» Tarefa proposta A: Indique, por favor, quantas linhas dos registos contêm a palavra "Collapse", distinguindo maiúsculas de minúsculas. Responda apenas com o número.

» Texto do documento:
··········

Chriss Sutherland
Casa Viva, Porto
13 Abr 2007
O número 167 da Praça Marques de Pombal no Porto é local de uma iniciativa louvável. A Casa Viva - assim lhe decidiram chamar – é um belíssimo edifício ocupado pelos actuais responsáveis com o consentimento dos donos. Os ocupadores trataram de pintar paredes, arranjar a instalação eléctrica, entre outras coisas. Uma casa que de outra forma estaria a deteriorar-se cada vez mais é iluminada por pessoas que a enchem literalmente de vida e arte. Há também um lado politico e de protesto na Casa Viva. Há pelas paredes e pelas mesas cartazes e flyers que evocam manifestações em defesa da legalização da marijuana, que falam do comércio justo, que pedem o final do sofrimento nos circos, que apelam à construção de um melhor ambiente e de uma vida mais saudável; há também imagens da famosa reunião dos Açores que reuniu George Bush, José María Aznar e Tony Blair apelidando-os de assassinos.

A Casa Viva tem sido também ultimamente cenário de concertos. Com o dedo da cada vez mais activa Soopa (o colectivo que é banda, que é promotora, que é editora), Chriss Sutherland, fundador dos Cerberus Shoal, deslocou-se a Portugal para dois concertos: um no cada vez mais presente Mercado Negro em Aveiro e outro na Casa Viva. Foram quase 30 as pessoas que se deslocaram ao local para absorver a folk do norte-americano, mas não só. A acompanhar Chriss Sutherland estava Thérèse, o alter-ego escolhido pela espanhola Nerea Pérez Alvarez que partilha com o norte-americano algo mais que a paixão pela música.

A noite começou mesmo com as canções de Nerea na voz e no ukelele e com acompanhamento certeiro de Chriss Sutherland na flauta. Foram poucas as canções mas foram no mínimo interessantes. Há algo no minimalismo e na timidez das canções de Thérèse que cativa – especialmente quando esta canta em castelhano. O som do ukelele que a espanhola muito estima é acompanhamento perfeito para a sua voz, e não é comum ouvir este tipo de sons vindos de Espanha. Não desta forma. Agora que Nerea encontrou em Thérèse o veiculo perfeito para exprimir-se musicalmente (ela que já faz música há 12 anos), apenas faltará que tenha a coragem de se apresentar em nome próprio e, de preferência, numa actuação mais longa.

··········

» Dados fornecidos:
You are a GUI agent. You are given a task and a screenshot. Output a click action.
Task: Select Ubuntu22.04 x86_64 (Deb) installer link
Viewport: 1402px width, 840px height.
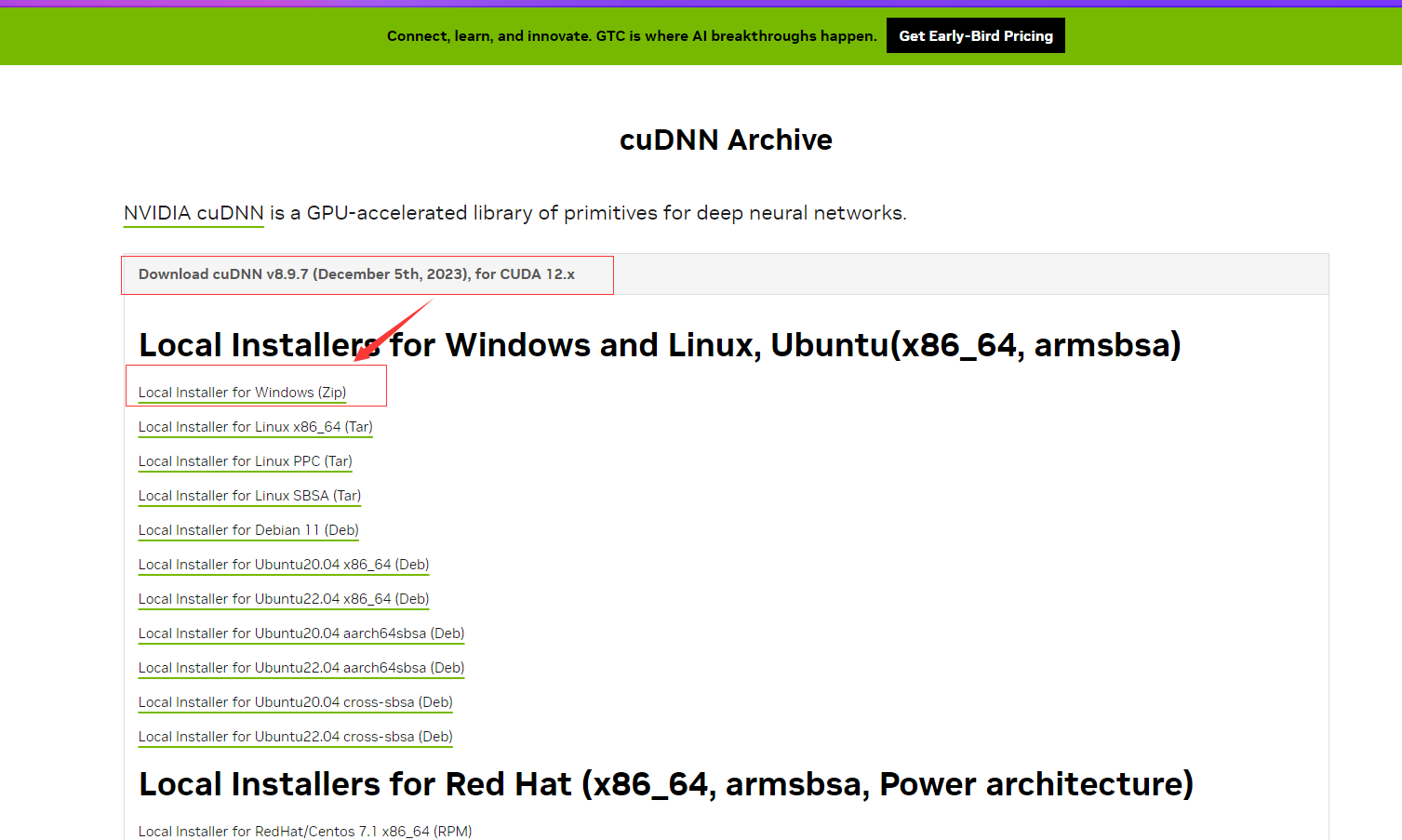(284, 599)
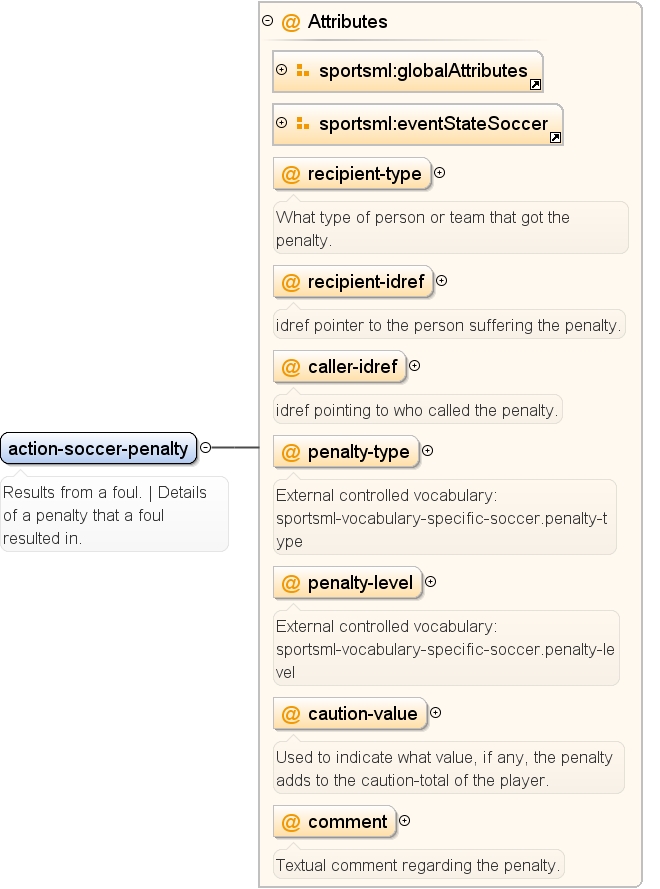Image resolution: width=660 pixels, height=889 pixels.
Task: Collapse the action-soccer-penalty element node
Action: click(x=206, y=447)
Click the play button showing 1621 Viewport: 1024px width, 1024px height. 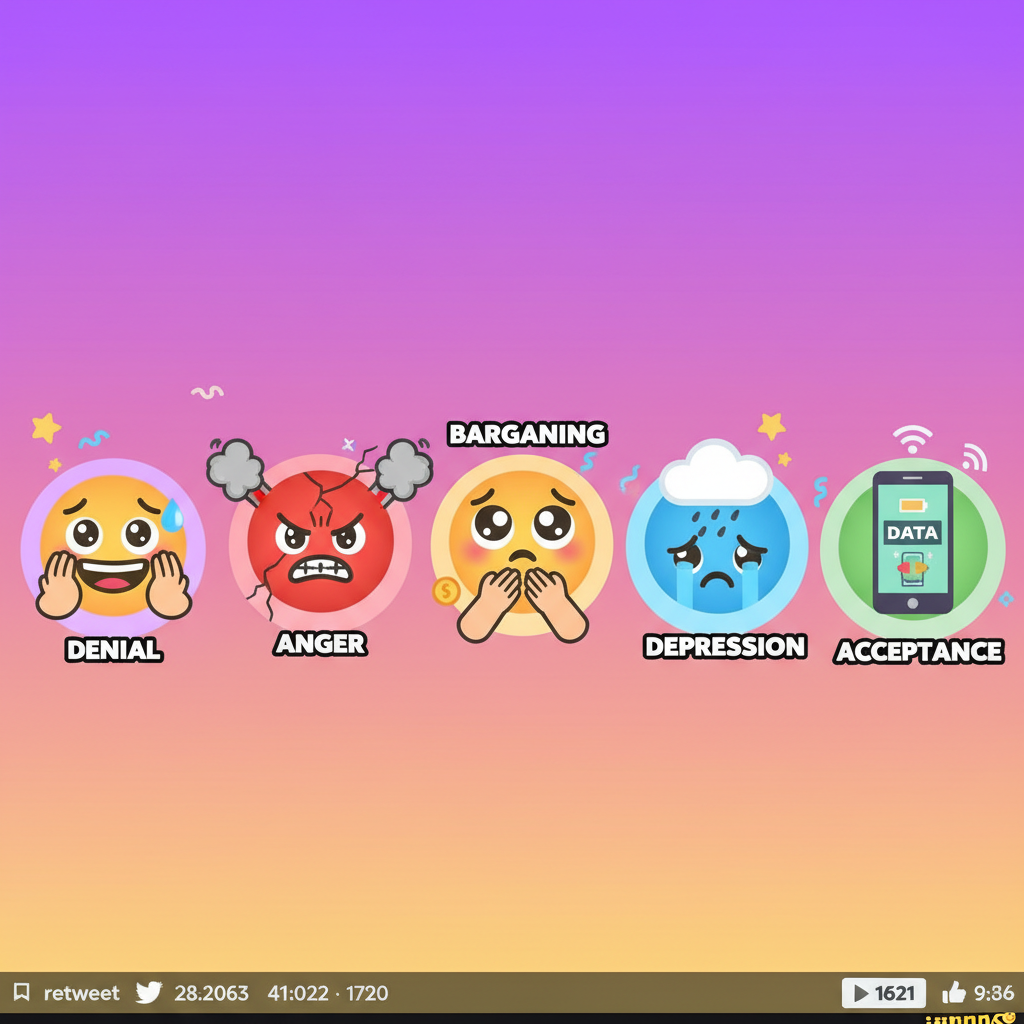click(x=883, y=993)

··········

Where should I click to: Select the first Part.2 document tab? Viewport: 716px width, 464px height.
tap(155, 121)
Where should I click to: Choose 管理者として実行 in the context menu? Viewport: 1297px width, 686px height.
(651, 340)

··········

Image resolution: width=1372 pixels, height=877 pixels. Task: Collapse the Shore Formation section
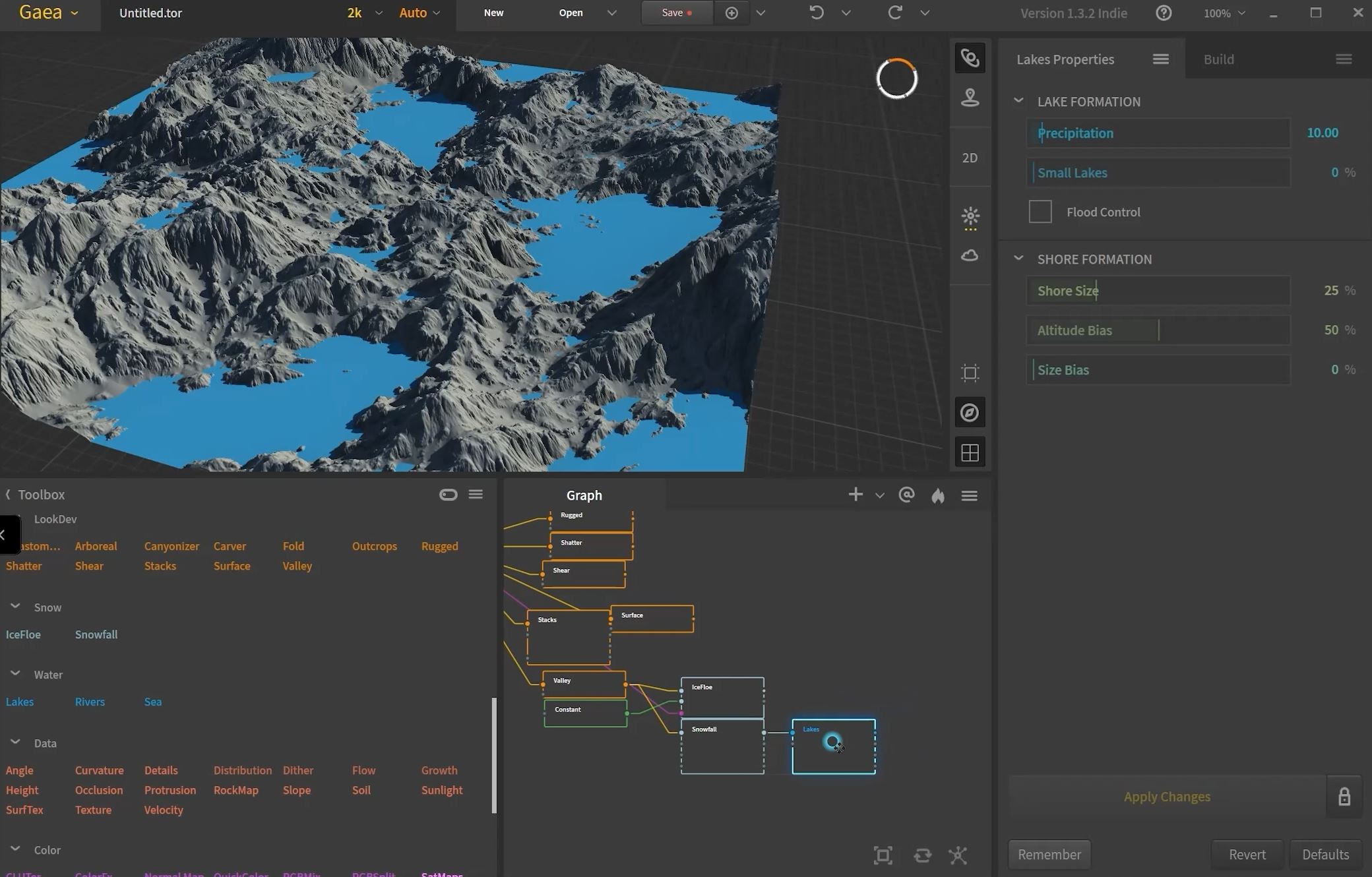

··········

» Tarefa proposta B: No texto sobre a Casa Viva, há quantos anos Nerea Pérez Alvarez já faz música?

» Resultado do exercício A: 2

» Resultado do exercício B: Há 12 anos.